En la primera historia, sobre la modelo, hay una escena en una oficina justo después de un viaje en coche donde la protagonista se entera de que su exnovio la está olvidando. La puesta en escena expresa la distancia entre los dos personajes que ahí aparecen, y luego la forma en que se van aproximando muestra un reencuentro captado claramente por la cámara, pero definido por el espacio y el movimiento, más que por el montaje y los planos. Hamaguchi no está filmando una locación sino un escenario donde incluso los pasos retumban como en una representación dramática. La estructura de más o menos cuatro escenas en cada viñeta sostiene esta ilusión de estar viendo el presente espontáneo que produce el teatro.

A pesar de todo, sí hay instantes donde se impone el lenguaje fílmico. Bajo la aparente influencia del cineasta surcoreano Hong Sang-soo, conocido por dirigir largas conversaciones capturadas en un solo plano y ocasionales acercamientos para detallar los rostros de los personajes, Hamaguchi intenta lo mismo pero se zafa de Hong al usarlos para sorprender al público. En la primera historia, por ejemplo, uno de estos movimientos nos da a entender una fuga de la imaginación. En otros momentos Hamaguchi filma a los actores de frente para mostrar la perspectiva de cada uno y crea así breves rupturas de estilo que significan un momento de escucha profunda: algo que se dice, algo que se oye, está por cambiar una vida entera porque para el director la intimidad es, sobre todo, una epifanía.

Pero, antes de llegar a los grandes hallazgos, los personajes hablan, escuchan y ocasionalmente se sobresaltan. En la segunda historia la obsesión del profesor por mantener su puerta abierta habla de sus precauciones, como también lo hace la forma en que se acerca y se aleja de la alumna que le recita un pasaje erótico de su propia novela. Los gestos de incomodidad y luego una cierta paz o autoridad germinan de su rostro, de su espalda, de sus brazos, porque el cuerpo es una máquina de lenguaje que encuentra en cada movimiento una palabra, una señal aventada al aire y a la vista de los demás. Es ahí donde el suspenso que construye el guion se lanza a buscar nuestra empatía para entender lo que está en juego. Cuando la protagonista de la tercera historia lee en voz alta el apellido escrito en la casa de su amiga, sabemos que aquí hay algo raro.
┄┄┄┄┄┄┄┄┄┄┄┄┄┄┄┄┄┄┄┄
_PROBLEMAS PARA RESOLVER:_
[a] Según la reseña sobre Hamaguchi, ¿de qué partes del cuerpo del profesor germinan los gestos de incomodidad y luego de paz o autoridad? Enumérelas todas.
[b] En la reseña sobre Hamaguchi, ¿qué obsesión tiene el profesor de la segunda historia?
Los registros proceden de una fuente distinta.

_MATERIAL PROPORCIONADO:_
┄┄┄┄┄┄┄┄┄┄┄┄┄┄┄┄┄┄┄┄
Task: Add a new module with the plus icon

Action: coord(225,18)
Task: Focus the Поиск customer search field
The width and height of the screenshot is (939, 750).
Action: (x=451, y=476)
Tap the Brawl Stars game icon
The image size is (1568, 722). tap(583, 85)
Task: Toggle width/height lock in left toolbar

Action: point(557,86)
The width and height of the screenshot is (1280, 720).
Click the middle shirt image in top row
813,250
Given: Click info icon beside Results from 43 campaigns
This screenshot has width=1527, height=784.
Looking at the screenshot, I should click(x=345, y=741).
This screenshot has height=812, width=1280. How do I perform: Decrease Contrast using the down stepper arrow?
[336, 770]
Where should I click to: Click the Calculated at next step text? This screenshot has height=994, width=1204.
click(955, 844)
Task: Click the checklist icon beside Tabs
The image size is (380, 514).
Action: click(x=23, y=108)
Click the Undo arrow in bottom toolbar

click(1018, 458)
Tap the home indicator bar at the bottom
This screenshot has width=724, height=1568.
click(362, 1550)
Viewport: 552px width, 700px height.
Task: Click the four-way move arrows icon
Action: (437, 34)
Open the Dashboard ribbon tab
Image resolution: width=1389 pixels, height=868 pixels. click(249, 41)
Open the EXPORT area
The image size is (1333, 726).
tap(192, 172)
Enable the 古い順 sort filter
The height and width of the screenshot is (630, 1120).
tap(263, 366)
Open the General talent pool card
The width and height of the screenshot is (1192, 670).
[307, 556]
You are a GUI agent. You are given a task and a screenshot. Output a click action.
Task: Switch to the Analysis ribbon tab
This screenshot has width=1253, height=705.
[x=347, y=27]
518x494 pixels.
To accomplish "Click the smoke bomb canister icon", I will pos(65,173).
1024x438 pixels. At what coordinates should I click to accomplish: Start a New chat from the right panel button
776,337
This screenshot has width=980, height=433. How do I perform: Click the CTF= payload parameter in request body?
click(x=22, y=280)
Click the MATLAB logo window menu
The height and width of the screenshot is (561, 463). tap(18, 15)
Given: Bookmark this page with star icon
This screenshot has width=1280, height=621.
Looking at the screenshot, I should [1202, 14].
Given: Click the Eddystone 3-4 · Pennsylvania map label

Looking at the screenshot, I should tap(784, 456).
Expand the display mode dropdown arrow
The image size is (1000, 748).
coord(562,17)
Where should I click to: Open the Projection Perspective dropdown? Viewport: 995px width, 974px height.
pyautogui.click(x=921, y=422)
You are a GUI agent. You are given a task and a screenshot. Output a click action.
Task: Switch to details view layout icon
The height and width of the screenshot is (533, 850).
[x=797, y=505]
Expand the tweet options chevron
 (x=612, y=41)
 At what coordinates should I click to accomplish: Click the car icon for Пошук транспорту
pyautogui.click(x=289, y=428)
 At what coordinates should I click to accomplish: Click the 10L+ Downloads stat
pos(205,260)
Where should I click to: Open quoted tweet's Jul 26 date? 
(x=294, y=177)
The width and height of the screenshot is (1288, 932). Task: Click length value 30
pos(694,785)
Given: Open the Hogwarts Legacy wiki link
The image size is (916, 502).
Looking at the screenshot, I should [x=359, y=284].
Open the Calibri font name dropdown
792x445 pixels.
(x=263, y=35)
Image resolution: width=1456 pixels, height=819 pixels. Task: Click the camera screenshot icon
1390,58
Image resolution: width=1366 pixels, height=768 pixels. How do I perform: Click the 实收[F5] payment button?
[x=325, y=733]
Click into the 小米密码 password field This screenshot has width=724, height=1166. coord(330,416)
┄┄┄┄┄┄┄┄┄┄┄┄┄┄┄┄┄┄┄┄
_RESPUESTAS DADAS:_
[a] Rostro, espalda y brazos.

[b] Mantener su puerta abierta.